Document excerpt =>
++++
Ravindra argues that K is a failure because Ravindra didn't understand him. It's easy to disseminate confusion -- there's a big market for it. And some people love him because it comforts their confusion. Many people love anybody who discredits K because "if K is so bad, then I don't have to bother about the challenges he puts forth". That's why the myth of "nobody got it" is so popular (you can see discussion on that and Ravindra's book in the "circulars" section of "psychology/philosophy" section of my site www.rezamusic.com

I have nothing against Mr. Ravindra personally, and I know he's a friend of Mark, but saw him talk a few years ago and his talk was as boring as his book -- it echoed the same confusion and attitude -- that K's challenges are not applicable -- that comes across in his book.

But people do occasionally change, so maybe Mr. Ravindra has changed and suddenly has found clarity in what K says (I doubt it but it's theoretically possible). Maybe the talk at KFA will be great. But to publicize his dreadful book is really an insult to K.

Don't forget that K almost dissolved at least one of these foundations and you know his attitude towards organizations in general, so while you're doing a lot of good work, please don't over-do it. Inviting Ravindra to speak and publicizing his book does not appear to be within your charter of "preserve and disseminate".
++++
Data provided =>
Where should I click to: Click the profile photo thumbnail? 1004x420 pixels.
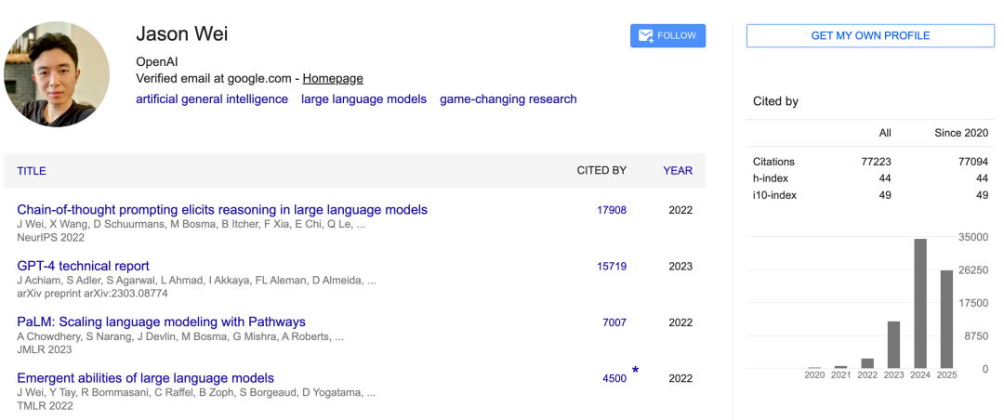tap(58, 73)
++++
What is needed =>
Can you copy word for word everything in the comment on Ravindra's book from "But people do" down to "insult to K."?

Solved problem =>
But people do occasionally change, so maybe Mr. Ravindra has changed and suddenly has found clarity in what K says (I doubt it but it's theoretically possible). Maybe the talk at KFA will be great. But to publicize his dreadful book is really an insult to K.